Tras la mediocridad de “El código da Vinci”, “Ángeles y Demonios”, y “La Conspiración”, y el completo desastre literario de “Fortaleza Digital”, me persuadí de no volver a leer ni una página más de Dan Brown. Pero al ver que acababa de editarse otro libro, el nuevo, el último, con esa portada tan bien diseñada, ese atractivo título (El símbolo perdido)… la tentación se arrebató de mi raciocinio,… vamos, que lo he acabado leyendo.
Y, para mi sorpresa, no está tan mal.
Para asegurarse la aceptación general, Dan Brown narra una historia tintada de misterios por resolver, enigmáticas logias, ciencia al límite de la credibilidad, narrada con ritmo voraz (y un estilo no muy pulcro, todo hay que decirlo), con pasajes enervantes y, de regalo, un mastodonte tatuado (el malo del relato) con ansias demoníacas.
La aportación estelar, a mi parecer, de esta novela, es la reflexión acerca del enorme potencial de la mente.

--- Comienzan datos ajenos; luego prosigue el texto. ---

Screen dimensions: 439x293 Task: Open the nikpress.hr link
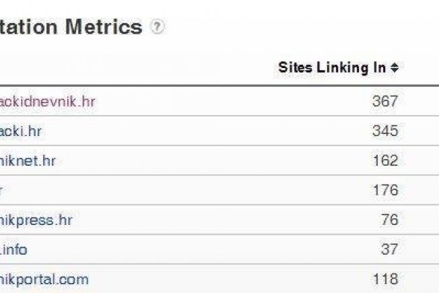(x=36, y=220)
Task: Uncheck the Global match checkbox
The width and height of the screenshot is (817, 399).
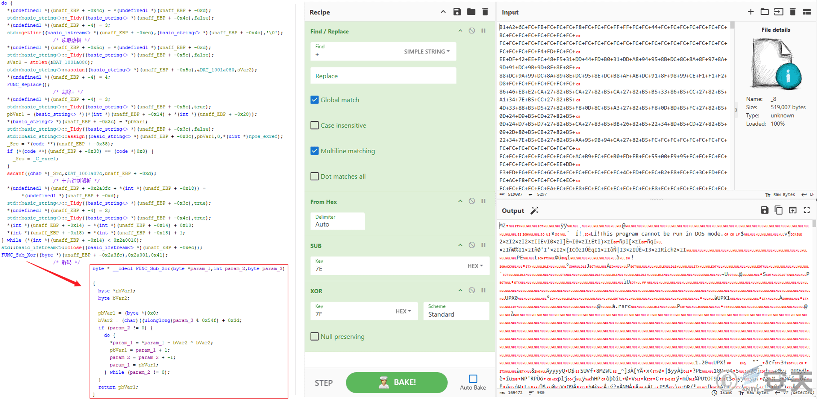Action: [314, 100]
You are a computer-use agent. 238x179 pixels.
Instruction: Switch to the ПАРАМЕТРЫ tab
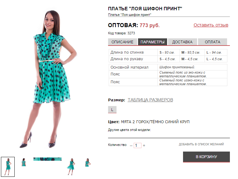152,42
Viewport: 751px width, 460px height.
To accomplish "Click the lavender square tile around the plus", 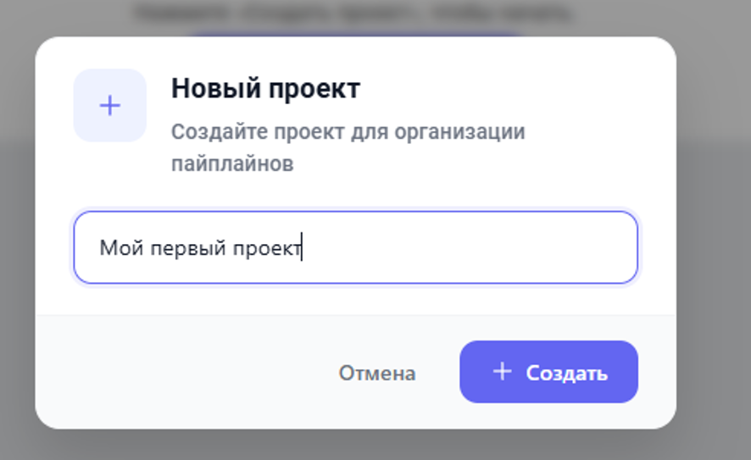I will click(x=87, y=83).
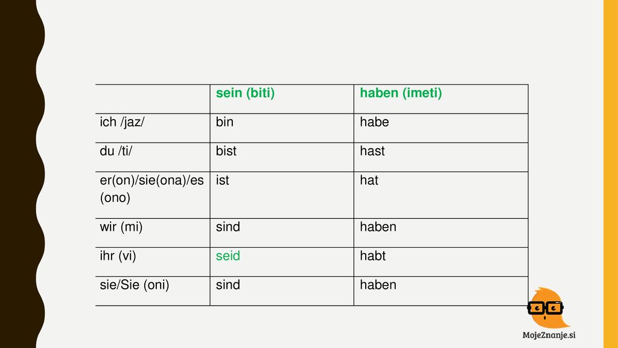Select the 'bin' table cell

282,128
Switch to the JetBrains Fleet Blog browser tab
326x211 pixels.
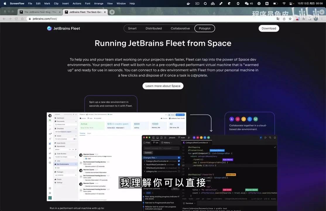tap(40, 12)
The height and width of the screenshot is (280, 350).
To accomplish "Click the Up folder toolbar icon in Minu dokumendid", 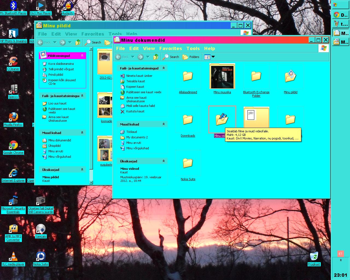I will (x=156, y=57).
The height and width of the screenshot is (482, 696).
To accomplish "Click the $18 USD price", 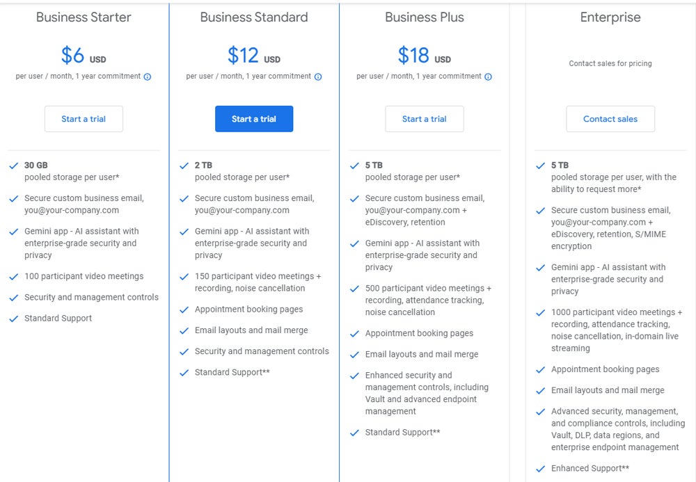I will tap(424, 56).
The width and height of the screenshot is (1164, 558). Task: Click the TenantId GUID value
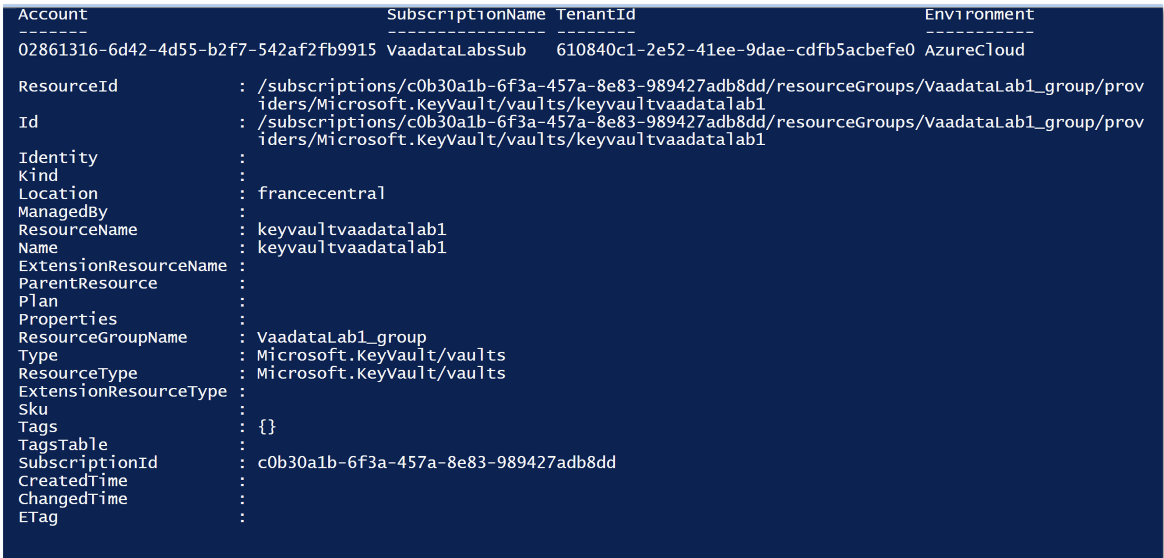coord(735,50)
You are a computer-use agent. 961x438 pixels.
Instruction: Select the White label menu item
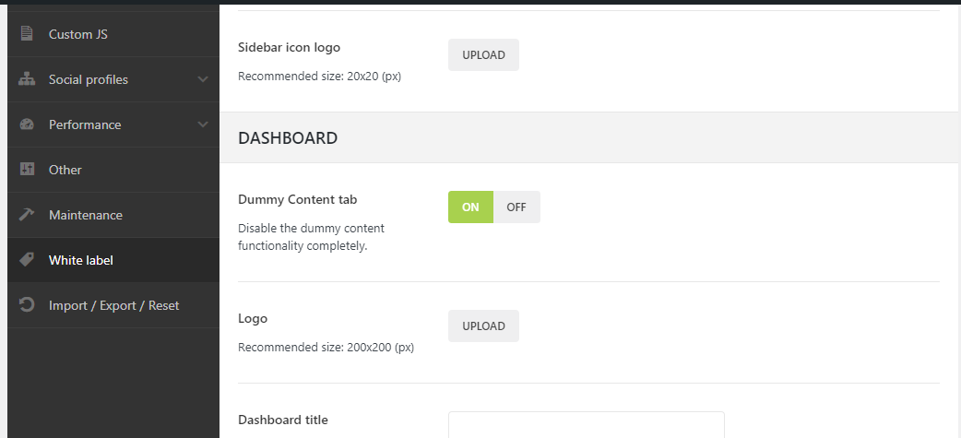tap(81, 260)
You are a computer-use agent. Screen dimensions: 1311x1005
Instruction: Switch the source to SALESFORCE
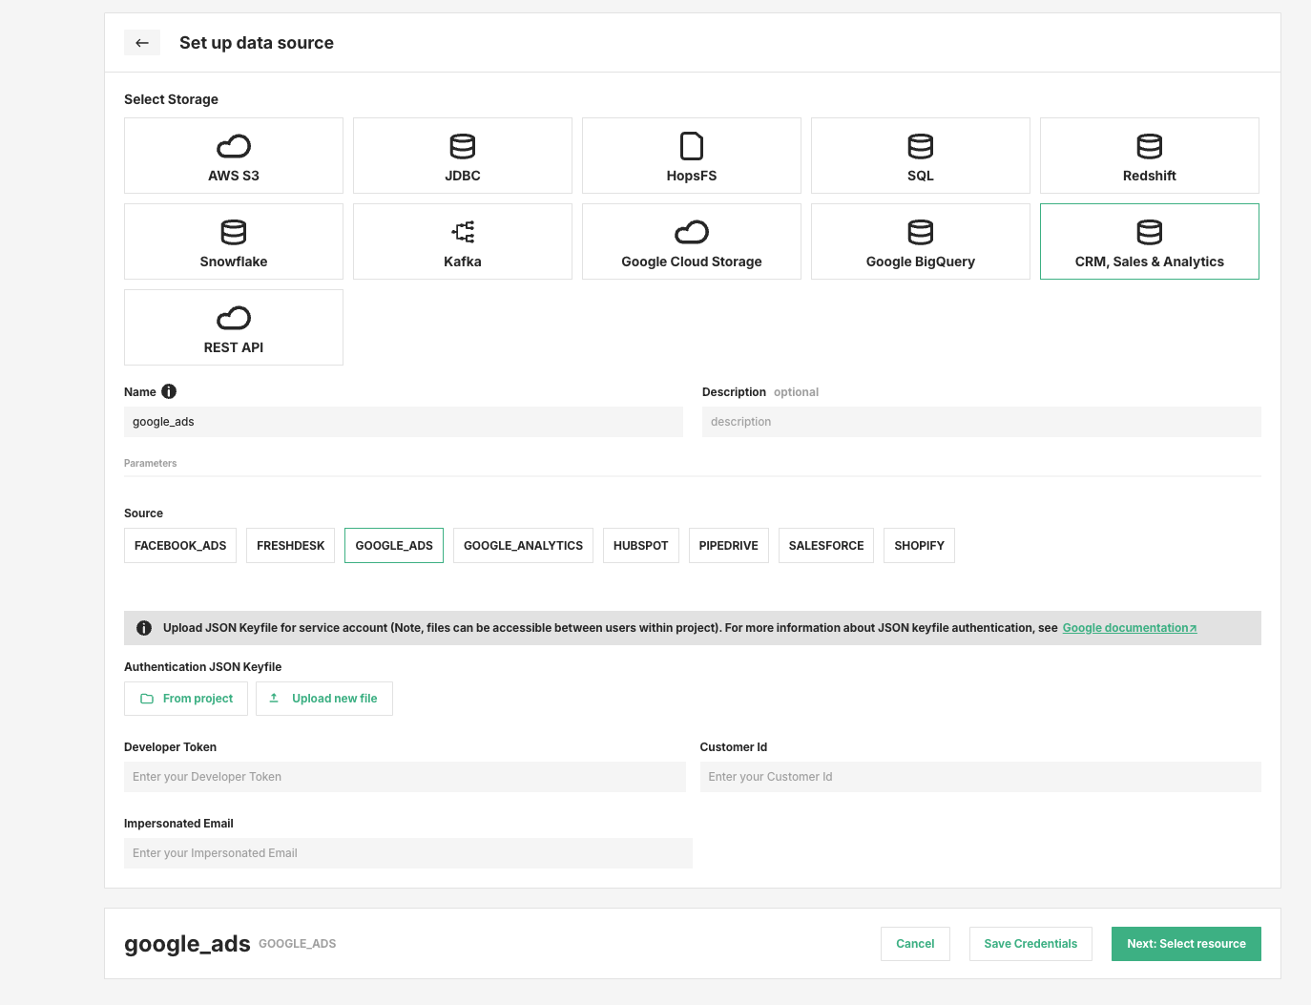(x=825, y=545)
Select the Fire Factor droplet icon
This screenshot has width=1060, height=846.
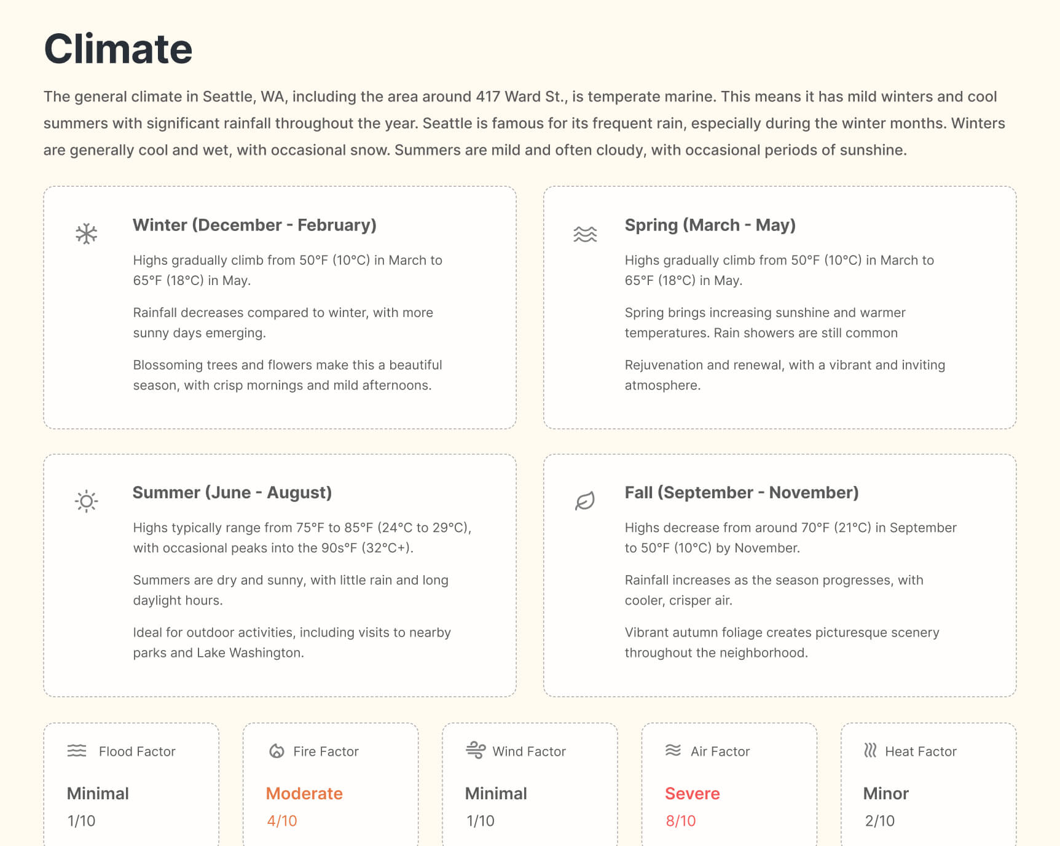click(x=277, y=751)
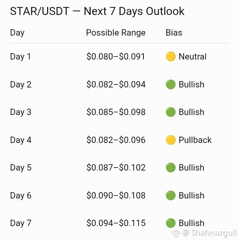Click the $0.087–$0.102 range value
This screenshot has width=239, height=241.
[116, 168]
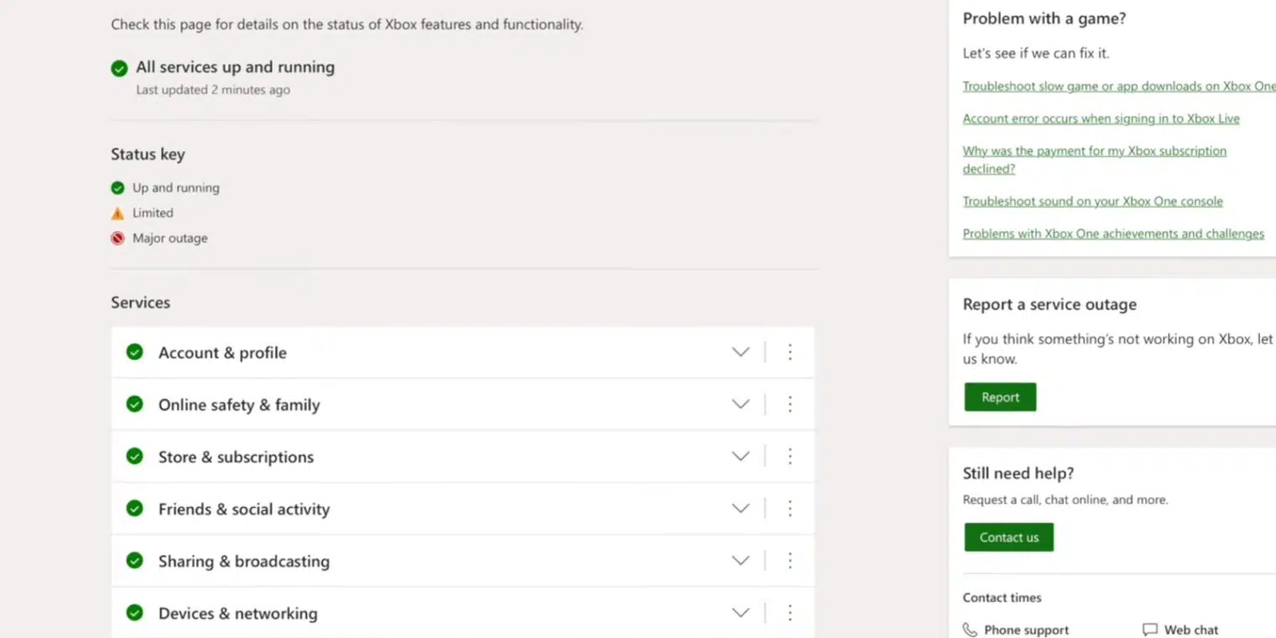Expand the Sharing & broadcasting chevron
Screen dimensions: 1276x638
point(741,561)
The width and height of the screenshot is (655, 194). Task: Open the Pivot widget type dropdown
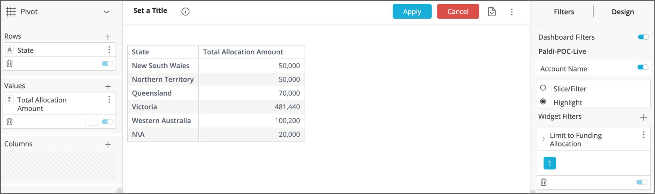click(x=106, y=12)
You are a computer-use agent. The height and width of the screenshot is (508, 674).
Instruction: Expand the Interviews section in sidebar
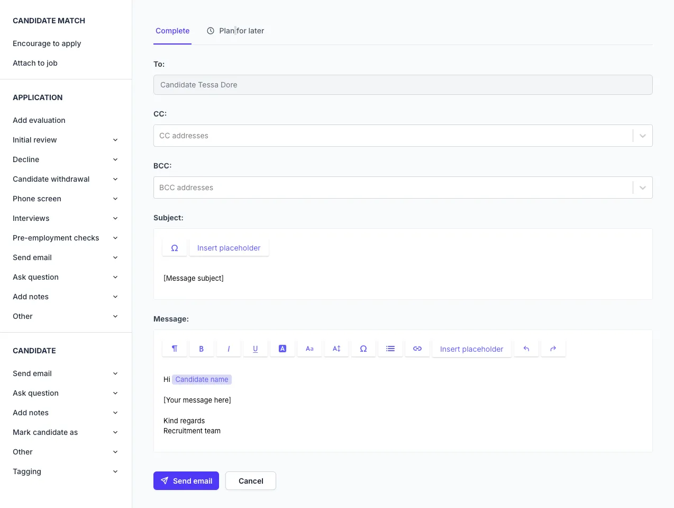(x=115, y=218)
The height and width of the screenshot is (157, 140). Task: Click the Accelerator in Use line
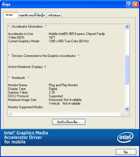tap(57, 34)
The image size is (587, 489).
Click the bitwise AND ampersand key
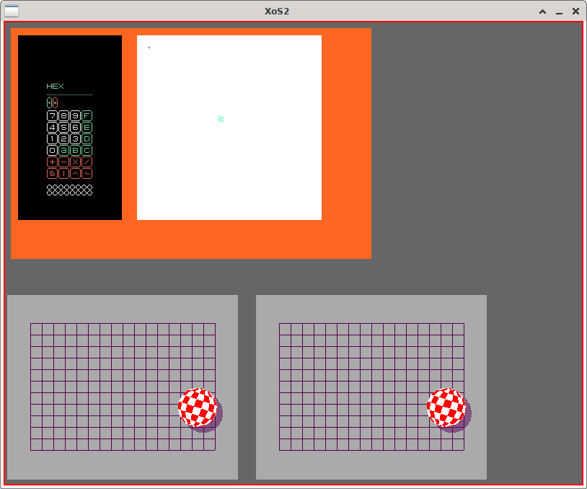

Con la libertad que ofrece la inventiva narrativa, el autor salpica la historia de referencias a la influencia que tienen los pensamientos (al poseer masa) sobre el entorno, el poder del pensamiento colectivo, el respeto de las ciencias ancestrales hacia la capacidad de la mente humana (deificada en su momento, y malinterpretada posteriormente para generar la idea de un dios supremo ajeno al hombre).
Después de leer el libro, no sería de extrañar que algún religioso confundido se planteara hacer una resonancia funcional del cerebro para encontrar a su dios por ahí.